17. November 2011
Die Verantwortung für nachhaltige Energiepolitik in Berlin und Brandenburg
Dr. Markus Wessel, Vorsitzender der Landesfachkommission Energie und Umwelt, Landesverband Berlin-Brandenburg
Sowohl Berlin als auch Brandenburg müssen sich pro-aktiv an die Spitze einer nachhaltigen Energiepolitik in Deutschland stellen, nachdem CCS wohl nicht zum Einsatz kommt, aber ein Großteil des Stroms für Berlin in Brandenburg aus Braunkohlekraftwerken (Jänschwalde, Schwarze Pumpe) und in Berlin aus Steinkohle und Gas erzeugt wird.

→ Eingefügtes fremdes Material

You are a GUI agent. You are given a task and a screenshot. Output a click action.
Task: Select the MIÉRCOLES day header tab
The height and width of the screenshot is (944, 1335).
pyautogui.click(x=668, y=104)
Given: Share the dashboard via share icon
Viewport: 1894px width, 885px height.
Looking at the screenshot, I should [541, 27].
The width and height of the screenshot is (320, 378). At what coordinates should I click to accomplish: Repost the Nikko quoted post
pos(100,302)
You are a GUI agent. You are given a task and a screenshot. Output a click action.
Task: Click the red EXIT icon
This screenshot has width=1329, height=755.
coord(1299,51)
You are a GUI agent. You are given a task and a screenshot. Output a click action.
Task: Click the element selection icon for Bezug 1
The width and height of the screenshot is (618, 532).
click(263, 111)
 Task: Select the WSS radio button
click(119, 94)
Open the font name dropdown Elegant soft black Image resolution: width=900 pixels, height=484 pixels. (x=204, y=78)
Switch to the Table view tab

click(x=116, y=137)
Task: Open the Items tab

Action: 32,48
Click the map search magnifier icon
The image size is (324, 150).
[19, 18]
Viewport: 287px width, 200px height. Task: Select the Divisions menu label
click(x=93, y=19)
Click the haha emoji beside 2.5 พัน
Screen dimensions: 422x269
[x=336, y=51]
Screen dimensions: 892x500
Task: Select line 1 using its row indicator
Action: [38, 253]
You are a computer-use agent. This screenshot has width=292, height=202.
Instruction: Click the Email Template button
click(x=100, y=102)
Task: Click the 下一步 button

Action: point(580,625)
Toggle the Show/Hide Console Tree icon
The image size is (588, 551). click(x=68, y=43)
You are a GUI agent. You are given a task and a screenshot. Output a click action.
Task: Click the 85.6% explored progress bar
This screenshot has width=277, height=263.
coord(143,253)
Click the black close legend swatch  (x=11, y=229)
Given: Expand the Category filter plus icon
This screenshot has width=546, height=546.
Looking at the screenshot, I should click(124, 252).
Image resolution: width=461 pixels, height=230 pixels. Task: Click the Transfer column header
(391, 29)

Dazu wäre eine Bündelung der Energie nicht als Orchideenzuständigkeit, sondern als Kernkompetenz einer kompetent geführten Wirtschaftssenatsverwaltung als Industrie-, Standort- und Energiepolitik, die von Nachhaltigkeit geprägt ist, dringend notwendig.

 

Die vor uns stehenden Aufgaben zur Senkung von CO2 erfordert eine sinnvolle Entwicklung der Erneuerbaren Energie im Wege der Arbeitsteilung mit dem Flächenland Brandenburg: Platz außerhalb der Stadt, intelligente Netze  innerhalb der Stadt. Spezifische Förderung von intelligenten Netzen, Speicherlösungen, um den volatil anfallenden erneuerbaren Energien zu einer per se noch nicht vorhandenen Grundlastfähigkeit regenerativer Kraftwerke  mit Lastmanagement und Erzeugungsmanagement zu verhelfen.

 

Das große Potential der Metropole Berlin (insoweit anders als Brandenburg) für mehr Nachhaltigkeit liegt weniger in einer umfangreichen und ertragreichen Erzeugung Erneuerbarer Energien (hierfür fehlen in Berlin schlichtweg die Flächen und die geographischen Voraussetzungen) als in der äußerst effektiven Nutzung von Energie und in der intelligenten Einbindung Erneuerbarer Energien aus dem Umland. In allen Bereichen wird die Zielerreichung durch die Zusammenarbeit mit interdisziplinären Unternehmen begünstigt, die Erfahrungen von allen europäischen Standorten für die Zukunftsfähigkeit der Berliner Netze nutzbar machen können. Dies heißt auch: Niemand muß private Unternehmen „zum Jagen tragen“ wenn es um Innovationen geht. – Im Gegenteil: Große Energieversorger haben ein massives Eigeninteresse, hier an der Spitze der Entwicklung zu stehen und haben sich in allen oben genannten Bereichen die Technologieführerschaft erarbeitet.

 

Eine nachhaltige Planung setzt langfristige Planung und Investition voraus, was bei den Zeiträumen für Konzessionsverträge nicht unberücksichtigt bleiben sollte. Es darf keine Versuche von „Re-Kommunalisierung“ vor Analyse des Ist und des Soll z. B.  bei der Wärmeversorgung geben. Die Einführung (oder in Brandenburg: Ausweitung) des Anschluss- und Benutzungszwangs verhindert dezentrale Lösungen, die in Berlin und Brandenburg eine energieeffizientere und damit ökologisch wie ökonomisch  sinnvollere Lösung sein können. Der Betrieb und der Unterhalt von weiträumigen Wärme-Netzen in einem Flächenland legen keinen verantwortlichen Umgang mit Energie nahe. Die Landesregierungen in Berlin und Brandenburg müssen nachhaltige Energiepolitik ohne Industriefeindlichkeit betreiben, indem sie die jeweiligen Stärken der Länder optimal nutzten und einen auch zeitlich effizienten Entwicklungspfad definieren.